### DATA:
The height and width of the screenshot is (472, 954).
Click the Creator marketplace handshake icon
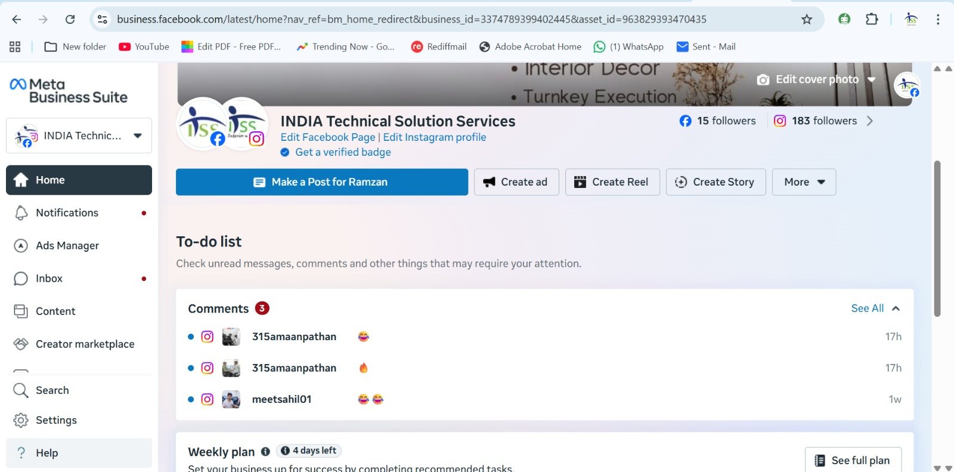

* * *

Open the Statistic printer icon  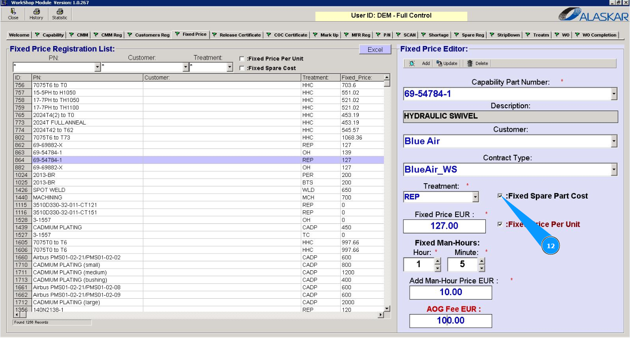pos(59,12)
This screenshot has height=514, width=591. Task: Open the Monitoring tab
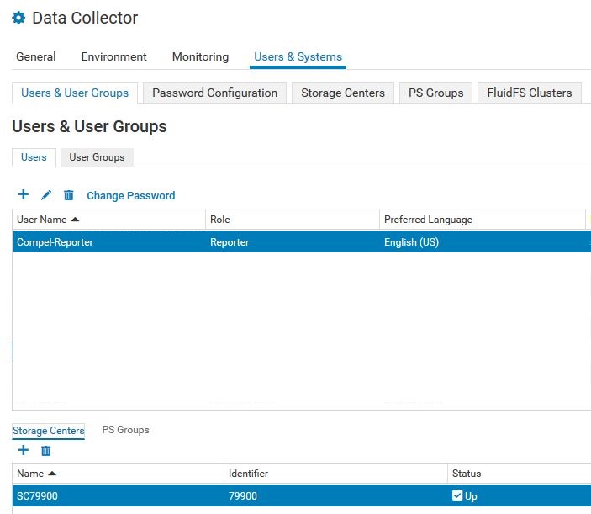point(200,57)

---

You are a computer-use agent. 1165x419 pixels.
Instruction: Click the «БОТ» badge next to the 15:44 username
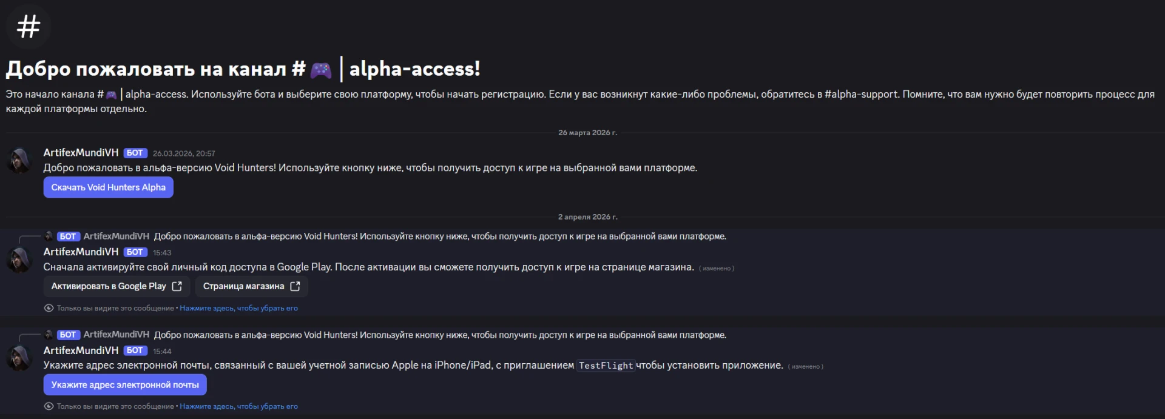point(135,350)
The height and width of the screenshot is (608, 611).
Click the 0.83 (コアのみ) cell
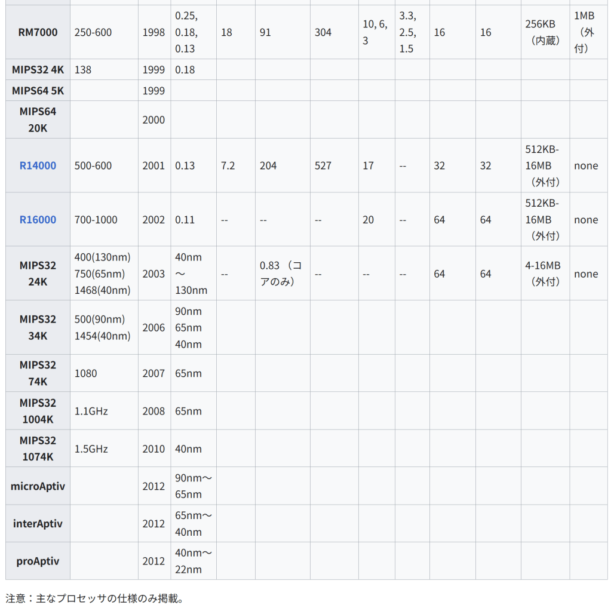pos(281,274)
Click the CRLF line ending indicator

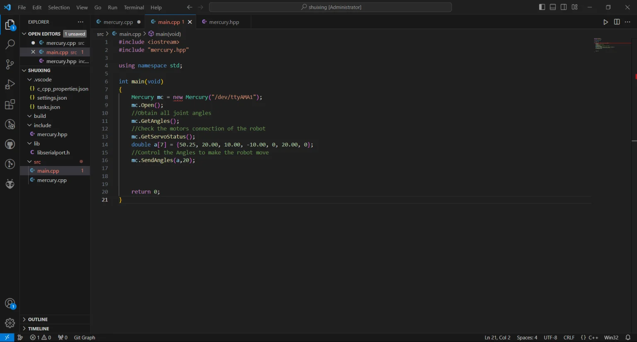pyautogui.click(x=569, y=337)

### REQUEST:
Rewrite everything from the line containing "The height and width of the screenshot is (472, 954)." down to the line containing "Click the Creator marketplace handshake icon", replacing "handshake" with "briefcase" and leaving the rest unchanged.

### SOLUTION:
The height and width of the screenshot is (472, 954).
Click the Creator marketplace briefcase icon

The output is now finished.